110 points by atan2 10 hours ago

Luc 9 hours ago

> However, you can save 1 byte of RAM by using the branch instructions instead, as long as you know which flag(s), if any, are guaranteed to be on or off at the jump point.

> For example, if you know the carry flag will always be clear at the jump point, and if the jump distance is within branching range, you can replace JMP with BCC.

However if the BCC crosses a page boundary it'll take 4 cycles, one cycle longer than a JMP.

solarisos 4 hours ago

There is something incredibly refreshing about looking at C64 optimizations. Today we throw gigabytes of RAM at simple CRUD apps, while these developers were counting every single cycle and byte. It’s a good reminder that 'efficiency' used to be a core requirement, not an afterthought.

stronglikedan an hour ago

There was no such thing as premature optimization back then.

solarisos 34 minutes ago

Exactly. When your total memory is 64KB, all optimization is mature optimization.
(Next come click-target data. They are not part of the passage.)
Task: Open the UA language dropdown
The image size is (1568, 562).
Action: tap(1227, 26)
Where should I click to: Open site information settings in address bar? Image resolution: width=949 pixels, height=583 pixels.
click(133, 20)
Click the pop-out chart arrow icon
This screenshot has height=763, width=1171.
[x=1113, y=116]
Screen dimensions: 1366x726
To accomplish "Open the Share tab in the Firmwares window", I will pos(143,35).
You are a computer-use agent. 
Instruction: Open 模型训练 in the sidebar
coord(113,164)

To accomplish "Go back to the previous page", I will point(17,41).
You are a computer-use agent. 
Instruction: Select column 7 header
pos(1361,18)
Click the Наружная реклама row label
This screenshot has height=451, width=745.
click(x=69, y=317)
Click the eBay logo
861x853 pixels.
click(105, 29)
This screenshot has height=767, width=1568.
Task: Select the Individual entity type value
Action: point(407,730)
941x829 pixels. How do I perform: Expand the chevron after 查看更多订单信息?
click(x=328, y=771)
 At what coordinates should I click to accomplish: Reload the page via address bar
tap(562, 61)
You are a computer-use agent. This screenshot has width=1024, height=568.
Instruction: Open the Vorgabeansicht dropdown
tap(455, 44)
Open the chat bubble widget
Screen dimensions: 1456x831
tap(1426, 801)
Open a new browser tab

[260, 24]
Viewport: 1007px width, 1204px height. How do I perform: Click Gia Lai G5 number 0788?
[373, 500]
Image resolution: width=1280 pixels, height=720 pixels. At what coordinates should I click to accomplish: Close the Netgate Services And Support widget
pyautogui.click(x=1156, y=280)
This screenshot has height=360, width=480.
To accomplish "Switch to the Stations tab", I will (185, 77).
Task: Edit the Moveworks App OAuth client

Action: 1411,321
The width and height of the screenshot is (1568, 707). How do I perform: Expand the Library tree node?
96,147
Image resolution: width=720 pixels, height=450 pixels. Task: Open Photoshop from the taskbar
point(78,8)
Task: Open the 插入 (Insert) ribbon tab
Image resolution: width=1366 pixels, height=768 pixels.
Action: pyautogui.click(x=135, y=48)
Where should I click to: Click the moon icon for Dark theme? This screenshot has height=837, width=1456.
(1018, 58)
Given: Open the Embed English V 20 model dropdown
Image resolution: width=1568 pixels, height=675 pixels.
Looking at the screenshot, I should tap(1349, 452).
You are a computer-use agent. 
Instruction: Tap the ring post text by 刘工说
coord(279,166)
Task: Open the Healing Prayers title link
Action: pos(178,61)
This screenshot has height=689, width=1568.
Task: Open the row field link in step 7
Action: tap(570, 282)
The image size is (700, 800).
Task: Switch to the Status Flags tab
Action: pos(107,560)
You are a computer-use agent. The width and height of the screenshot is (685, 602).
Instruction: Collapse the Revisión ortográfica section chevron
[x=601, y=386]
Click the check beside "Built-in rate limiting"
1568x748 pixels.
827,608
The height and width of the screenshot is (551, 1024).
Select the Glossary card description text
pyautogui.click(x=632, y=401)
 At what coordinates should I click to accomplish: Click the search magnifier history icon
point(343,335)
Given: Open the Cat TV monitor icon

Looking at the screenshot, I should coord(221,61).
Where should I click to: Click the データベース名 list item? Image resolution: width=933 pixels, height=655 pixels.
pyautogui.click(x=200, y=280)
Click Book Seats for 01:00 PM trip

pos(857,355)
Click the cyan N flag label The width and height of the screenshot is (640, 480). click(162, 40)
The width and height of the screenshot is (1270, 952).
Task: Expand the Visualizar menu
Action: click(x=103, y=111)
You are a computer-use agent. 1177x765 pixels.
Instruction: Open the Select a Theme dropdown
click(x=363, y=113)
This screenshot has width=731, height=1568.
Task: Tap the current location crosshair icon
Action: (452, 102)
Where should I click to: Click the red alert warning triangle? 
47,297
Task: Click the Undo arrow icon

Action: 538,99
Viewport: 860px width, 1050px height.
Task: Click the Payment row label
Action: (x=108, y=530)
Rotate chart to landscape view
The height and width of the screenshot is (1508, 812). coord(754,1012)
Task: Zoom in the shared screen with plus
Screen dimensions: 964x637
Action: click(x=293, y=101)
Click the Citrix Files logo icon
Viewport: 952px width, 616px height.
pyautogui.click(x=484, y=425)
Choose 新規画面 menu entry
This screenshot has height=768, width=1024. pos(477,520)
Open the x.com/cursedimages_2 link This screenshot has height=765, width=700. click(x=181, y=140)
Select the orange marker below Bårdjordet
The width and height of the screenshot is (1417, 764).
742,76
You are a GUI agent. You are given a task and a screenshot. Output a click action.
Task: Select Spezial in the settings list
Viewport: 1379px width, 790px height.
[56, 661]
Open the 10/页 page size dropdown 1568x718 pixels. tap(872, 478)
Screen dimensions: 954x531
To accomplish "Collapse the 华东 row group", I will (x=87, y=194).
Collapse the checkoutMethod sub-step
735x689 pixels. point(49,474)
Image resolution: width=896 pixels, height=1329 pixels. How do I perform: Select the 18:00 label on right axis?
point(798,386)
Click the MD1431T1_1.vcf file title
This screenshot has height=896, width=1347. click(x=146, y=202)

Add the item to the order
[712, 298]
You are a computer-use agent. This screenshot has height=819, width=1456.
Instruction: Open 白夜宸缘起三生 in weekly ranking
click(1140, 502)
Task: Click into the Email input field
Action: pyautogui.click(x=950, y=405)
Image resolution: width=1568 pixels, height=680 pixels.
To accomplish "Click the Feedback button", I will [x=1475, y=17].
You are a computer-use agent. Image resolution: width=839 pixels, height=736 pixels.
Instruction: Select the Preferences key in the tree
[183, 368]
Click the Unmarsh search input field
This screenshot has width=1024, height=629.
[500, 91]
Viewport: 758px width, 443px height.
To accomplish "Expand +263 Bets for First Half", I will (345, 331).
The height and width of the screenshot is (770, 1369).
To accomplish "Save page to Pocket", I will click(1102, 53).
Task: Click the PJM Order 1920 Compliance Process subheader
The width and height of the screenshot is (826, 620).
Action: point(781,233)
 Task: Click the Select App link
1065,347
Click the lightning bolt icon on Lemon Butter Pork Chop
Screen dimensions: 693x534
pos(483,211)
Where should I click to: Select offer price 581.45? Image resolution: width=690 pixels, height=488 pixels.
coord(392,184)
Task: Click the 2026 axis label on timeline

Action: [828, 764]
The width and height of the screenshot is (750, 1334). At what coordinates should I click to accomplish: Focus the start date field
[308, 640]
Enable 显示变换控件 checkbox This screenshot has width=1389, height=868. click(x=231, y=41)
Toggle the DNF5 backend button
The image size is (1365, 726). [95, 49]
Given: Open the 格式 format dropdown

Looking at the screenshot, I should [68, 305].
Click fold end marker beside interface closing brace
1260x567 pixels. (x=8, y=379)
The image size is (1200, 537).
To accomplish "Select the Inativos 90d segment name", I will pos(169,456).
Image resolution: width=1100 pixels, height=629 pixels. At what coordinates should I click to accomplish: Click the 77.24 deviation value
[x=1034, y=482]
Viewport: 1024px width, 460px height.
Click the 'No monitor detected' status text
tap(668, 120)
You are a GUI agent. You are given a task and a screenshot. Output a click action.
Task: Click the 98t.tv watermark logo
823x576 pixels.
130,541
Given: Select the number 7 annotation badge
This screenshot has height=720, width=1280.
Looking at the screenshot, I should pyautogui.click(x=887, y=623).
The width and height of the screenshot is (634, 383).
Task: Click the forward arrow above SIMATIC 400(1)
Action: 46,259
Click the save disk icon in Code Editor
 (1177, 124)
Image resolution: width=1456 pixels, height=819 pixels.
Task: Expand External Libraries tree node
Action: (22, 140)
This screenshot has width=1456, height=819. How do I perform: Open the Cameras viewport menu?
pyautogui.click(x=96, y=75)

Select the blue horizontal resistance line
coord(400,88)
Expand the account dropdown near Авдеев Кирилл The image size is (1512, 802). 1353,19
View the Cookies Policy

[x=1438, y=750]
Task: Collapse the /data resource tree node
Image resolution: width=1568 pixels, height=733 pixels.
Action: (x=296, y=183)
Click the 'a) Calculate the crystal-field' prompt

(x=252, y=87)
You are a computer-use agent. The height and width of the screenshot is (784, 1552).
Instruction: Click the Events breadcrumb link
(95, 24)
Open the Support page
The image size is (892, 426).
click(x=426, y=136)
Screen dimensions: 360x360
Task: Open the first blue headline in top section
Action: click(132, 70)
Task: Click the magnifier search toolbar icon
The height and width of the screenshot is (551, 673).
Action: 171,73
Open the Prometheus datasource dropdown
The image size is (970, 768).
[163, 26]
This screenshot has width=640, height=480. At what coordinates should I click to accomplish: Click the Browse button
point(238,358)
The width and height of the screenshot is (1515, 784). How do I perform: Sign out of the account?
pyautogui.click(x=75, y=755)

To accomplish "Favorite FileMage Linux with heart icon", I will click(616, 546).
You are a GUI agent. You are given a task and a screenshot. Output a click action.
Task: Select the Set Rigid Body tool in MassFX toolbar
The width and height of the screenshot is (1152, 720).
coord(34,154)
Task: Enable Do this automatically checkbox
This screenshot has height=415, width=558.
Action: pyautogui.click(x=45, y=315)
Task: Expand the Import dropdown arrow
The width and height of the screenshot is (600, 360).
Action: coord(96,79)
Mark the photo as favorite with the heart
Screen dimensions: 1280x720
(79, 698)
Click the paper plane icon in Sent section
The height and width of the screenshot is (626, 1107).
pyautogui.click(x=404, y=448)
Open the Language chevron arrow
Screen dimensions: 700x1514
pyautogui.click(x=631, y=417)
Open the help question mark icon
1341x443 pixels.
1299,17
It's a fascinating contrast to the modern 'move fast and break things' approach. Back then, if your routine was 3 cycles too slow, the sprite didn't just 'lag'—the entire raster effect collapsed. There was a level of deterministic discipline that we've largely abstracted away in favor of developer velocity.

publicdebates 3 hours ago

And starting fires or making coats used to be forms of art, now we just buy a Zippo and a London Fog and call it an afternoon. Jobs evolve to specialize. I call that progress.

kleiba 3 hours ago

And yet there's a difference between a cheaply made coat from an Asian sweat shop and one made with quality materials by a skilled tailor.

solarisos 2 hours ago

publicdebates an hour ago

dorianmariecom 9 hours ago

diydsp 9 hours ago

Ah so with splites you can have a 24 pix wide column of arbitrary data that can be slid around left to right....and may act as an "echo" of the players movement like in this game...or possibly even different physics...

I love the stacking of boolean ops before branches, too.

empressplay 6 hours ago

Interesting stuff! Regarding game sales, other developers have had more success putting their games on physical media (particularly cartridges).